Belfast to try insects as part of ‘Menu of the Future’

entomopagy3 (compressed)

The Society of Biology are giving adventurous visitors the chance to sample tasty insect-based treats, at ‘Menu of the Future’ in Belfast onSaturday 21st and Sunday 22nd February.

As part of the first Northern Ireland Science Festival (http://www.nisciencefestival.com/), the Society of Biology will run cooking demonstrations, taster sessions and hands-on activities, in order to challenge people to think differently about what we eat and the effect it has on us and the environment.

With 100 events taking place over 11 days, NI’s inaugural Science Festival runs from February 19 to March 1 and promises to offer something for everyone. The extravaganza will comprise of entertaining and informative events across venues such as the BBC, W5, Titanic Belfast, Queen’s University Belfast, the Black Box, the Nerve Centre and the Ulster Museum. For more information about the NI Science Festival programme log on to www.nisciencefestival.com

Dr Penny Fletcher MSB, events and public engagement manager at the Society of Biology, said: “Food security for our growing global population is one of the biggest challenges of the 21st century.
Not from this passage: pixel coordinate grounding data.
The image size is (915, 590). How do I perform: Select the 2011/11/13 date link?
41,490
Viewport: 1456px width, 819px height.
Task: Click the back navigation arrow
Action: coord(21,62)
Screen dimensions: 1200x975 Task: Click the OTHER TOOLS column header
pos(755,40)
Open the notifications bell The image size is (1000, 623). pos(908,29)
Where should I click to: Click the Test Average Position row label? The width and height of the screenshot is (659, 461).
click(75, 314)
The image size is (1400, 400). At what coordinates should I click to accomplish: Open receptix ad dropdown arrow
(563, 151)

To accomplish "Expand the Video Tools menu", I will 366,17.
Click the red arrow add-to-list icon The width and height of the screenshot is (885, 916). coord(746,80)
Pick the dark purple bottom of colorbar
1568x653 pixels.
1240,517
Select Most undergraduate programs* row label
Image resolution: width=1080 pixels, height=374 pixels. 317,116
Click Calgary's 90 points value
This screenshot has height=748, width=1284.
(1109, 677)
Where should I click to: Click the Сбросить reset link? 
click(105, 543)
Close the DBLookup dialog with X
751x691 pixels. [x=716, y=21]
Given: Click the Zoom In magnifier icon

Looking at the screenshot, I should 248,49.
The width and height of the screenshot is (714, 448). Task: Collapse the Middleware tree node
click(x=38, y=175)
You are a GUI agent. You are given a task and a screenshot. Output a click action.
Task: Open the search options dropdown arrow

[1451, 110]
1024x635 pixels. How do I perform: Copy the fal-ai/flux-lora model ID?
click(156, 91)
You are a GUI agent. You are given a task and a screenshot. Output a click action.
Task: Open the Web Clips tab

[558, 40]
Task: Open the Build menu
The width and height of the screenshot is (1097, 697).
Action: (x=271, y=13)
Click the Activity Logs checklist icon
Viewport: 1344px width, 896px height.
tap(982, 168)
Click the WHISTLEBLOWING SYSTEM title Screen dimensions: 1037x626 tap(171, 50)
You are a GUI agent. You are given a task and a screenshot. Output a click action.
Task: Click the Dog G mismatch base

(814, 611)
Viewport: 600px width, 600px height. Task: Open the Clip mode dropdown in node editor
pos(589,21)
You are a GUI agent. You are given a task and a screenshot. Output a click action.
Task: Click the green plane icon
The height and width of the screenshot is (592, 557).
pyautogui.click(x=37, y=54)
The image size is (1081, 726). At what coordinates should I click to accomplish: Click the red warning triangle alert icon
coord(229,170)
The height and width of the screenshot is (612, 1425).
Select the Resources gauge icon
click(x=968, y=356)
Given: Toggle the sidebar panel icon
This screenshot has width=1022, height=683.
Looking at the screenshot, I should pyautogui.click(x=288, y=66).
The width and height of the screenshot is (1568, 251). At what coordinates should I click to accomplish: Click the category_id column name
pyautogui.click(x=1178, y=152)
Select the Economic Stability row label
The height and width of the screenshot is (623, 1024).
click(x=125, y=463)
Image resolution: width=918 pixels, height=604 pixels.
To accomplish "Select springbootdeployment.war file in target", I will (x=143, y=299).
With the increasing financial and environmental costs associated with our current eating habits, sustainable alternatives need to be explored.”

“Rearing insects to feed humans and animals could be a valuable tool in producing enough food in a way that keeps us and our planet healthy.”

Dishes available to try on the ‘Menu of the Future’ will include:
  • roasted cricket sticks dipped in a choice of BBQ, sweet chilli or chocolate sauce; 
  • pan-fried chilli crickets with onion, chives and ginger;
  • chocolate brownies topped with syrup-soaked mealworms.

It is estimated that insects already form part of the traditional diets of at least 2 billion people worldwide and more than 1,900 species have reportedly been used as food.

Rearing insects for food and animal feed has many benefits, including a low environmental impact. Crickets are twice as efficient in converting feed to meat as chicken, at least four times more efficient than pigs, and 12 times more efficient than cattle. Insects are reported to emit fewer greenhouse gases and less ammonia than cattle or pigs, and they require significantly less land and water than cattle rearing.

Eating insects also benefits human health. Insects are a highly nutritious and healthy food source with high fat, protein, vitamin, fibre and mineral content. For example, the composition of unsaturated omega-3 and six fatty acids in mealworms is comparable with that in fish (and higher than in cattle and pigs), and the protein, vitamin and mineral content of mealworms is similar to that in fish and meat.

The Society of Biology’s ‘Menu of the Future’ event, in partnership with Bugs for Life, will take place from 10am – 3pm onSaturday 21st and Sunday 22nd February at St George’s Market, 12-20 East Bridge Street, Belfast, Antrim, BT1 3NQ. More information about Menu of the Future: https://societyofbiology.org/events/event_menuofthefutureinstgeorgesmarketnorthernirelandsciencefestival

Live cooking demonstrations with samples will take place at 12 noon and 2pm on both days. This is a free drop-in event and no registration is required.